Ulbert | Lab
With the advent of computerization, databases and analytic approaches of previously unthinkable complexity have arisen, propelling the emergence of novel interdisciplinary fields such as computational neuroscience and systems biology. Tools borrowed from mathematics and physics can now be applied on experimentally collected data describing a wide array of biological phenomena, from the molecular to the social level. Interestingly, this translational process of method development revealed many shared concepts and obstacles, equally present when investigating the dynamics of society, the functional organization of brain networks or the web of genomic interactions.

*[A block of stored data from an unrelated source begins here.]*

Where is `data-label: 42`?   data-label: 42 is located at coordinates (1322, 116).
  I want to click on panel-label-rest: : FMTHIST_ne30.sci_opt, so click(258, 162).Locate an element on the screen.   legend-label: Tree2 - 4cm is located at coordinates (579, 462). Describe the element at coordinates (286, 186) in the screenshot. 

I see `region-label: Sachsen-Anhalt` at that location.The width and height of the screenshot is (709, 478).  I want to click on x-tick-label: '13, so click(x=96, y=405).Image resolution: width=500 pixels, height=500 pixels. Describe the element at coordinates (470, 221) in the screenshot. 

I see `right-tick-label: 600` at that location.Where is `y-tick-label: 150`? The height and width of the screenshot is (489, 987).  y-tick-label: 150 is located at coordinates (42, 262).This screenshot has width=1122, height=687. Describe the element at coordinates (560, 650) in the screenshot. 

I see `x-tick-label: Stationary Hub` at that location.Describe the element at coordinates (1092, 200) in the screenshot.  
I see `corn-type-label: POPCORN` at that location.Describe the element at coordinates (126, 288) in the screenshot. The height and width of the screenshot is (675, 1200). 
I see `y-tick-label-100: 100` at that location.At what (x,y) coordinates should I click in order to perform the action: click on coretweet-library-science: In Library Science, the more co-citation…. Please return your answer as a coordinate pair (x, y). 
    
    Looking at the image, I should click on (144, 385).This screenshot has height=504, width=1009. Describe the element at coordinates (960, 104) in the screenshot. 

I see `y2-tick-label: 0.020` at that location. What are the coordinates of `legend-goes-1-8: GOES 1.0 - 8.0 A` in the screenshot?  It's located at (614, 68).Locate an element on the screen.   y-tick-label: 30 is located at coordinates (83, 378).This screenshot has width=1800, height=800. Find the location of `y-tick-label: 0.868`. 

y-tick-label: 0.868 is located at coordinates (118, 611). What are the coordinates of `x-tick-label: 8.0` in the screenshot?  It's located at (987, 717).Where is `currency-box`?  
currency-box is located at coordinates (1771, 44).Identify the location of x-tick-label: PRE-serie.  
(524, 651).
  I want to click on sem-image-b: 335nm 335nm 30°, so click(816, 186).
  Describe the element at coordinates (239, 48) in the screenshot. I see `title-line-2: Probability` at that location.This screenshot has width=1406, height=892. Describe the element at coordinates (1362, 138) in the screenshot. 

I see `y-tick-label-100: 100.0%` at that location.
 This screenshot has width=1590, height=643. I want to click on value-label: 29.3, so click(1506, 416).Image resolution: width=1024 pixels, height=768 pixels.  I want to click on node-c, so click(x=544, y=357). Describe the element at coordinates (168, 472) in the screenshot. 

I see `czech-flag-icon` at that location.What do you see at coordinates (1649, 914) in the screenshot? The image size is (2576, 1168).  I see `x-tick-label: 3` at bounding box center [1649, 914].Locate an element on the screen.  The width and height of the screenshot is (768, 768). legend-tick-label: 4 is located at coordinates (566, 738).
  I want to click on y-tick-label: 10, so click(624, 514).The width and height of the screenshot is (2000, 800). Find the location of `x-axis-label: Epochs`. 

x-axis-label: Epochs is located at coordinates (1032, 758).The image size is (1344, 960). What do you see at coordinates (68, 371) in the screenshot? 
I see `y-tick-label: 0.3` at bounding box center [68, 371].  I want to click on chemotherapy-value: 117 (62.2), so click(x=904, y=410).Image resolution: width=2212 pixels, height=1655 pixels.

In our group, researchers with various backgrounds joined forces to tackle those challenges using machine learning, network / graph theory, time series analysis and other computational tools. In close collaboration with the Theoretical Neuroscience and Complex System Group of the Wigner Institute of Physics we are developing frontier methods to deepen our understanding of complex biological phenomena.
Genomic patterns of brain aging and neurodegeneration
Accessibility to genomic-scale information increased exponentially in the last decades. Quantitative readouts of gene expression and protein concentration available with previously unprecedented abundance and generation of such data becomes increasingly faster as molecular techniques are becoming even more precise and cheap. This situation gradually enables us to develop novel analytic tools capable of extracting additional layers of information from high-throughput measurements. Our research focuses primarily on machine learning and graph theory inspired method development for comparative analysis of human brain aging and neurodegeneration omics datasets.
Functional brain networks
Functional connectivity methods create models for measuring interactions between distant brain regions based on the synchronized timing of neural activity. Graph theoretical analysis of these functional networks can identify local or global information processing strategies of our brain. We apply sophisticated techniques for modelling the direction of the information flow, the circularity of the connections and the re-organization of these networks in different clinical states such as epilepsy, or aging.
Polarized opinion from free associations
Questions usually build on preconceptions. However, investigators cannot be sure, whether their preconceptions lead to the best questions to understand a psychological phenomenon. Free word association technique - on the contrary – allows relatively unrestricted access to mental representations, it is easy to apply and provides fast and cheap data collection. So far the identification of prominent opinions from a large amount of diverse associations was a drawback of the word-association method. We develop and validate techniques for mapping freely expressed opinions and cognitive schemes from multiple word associations.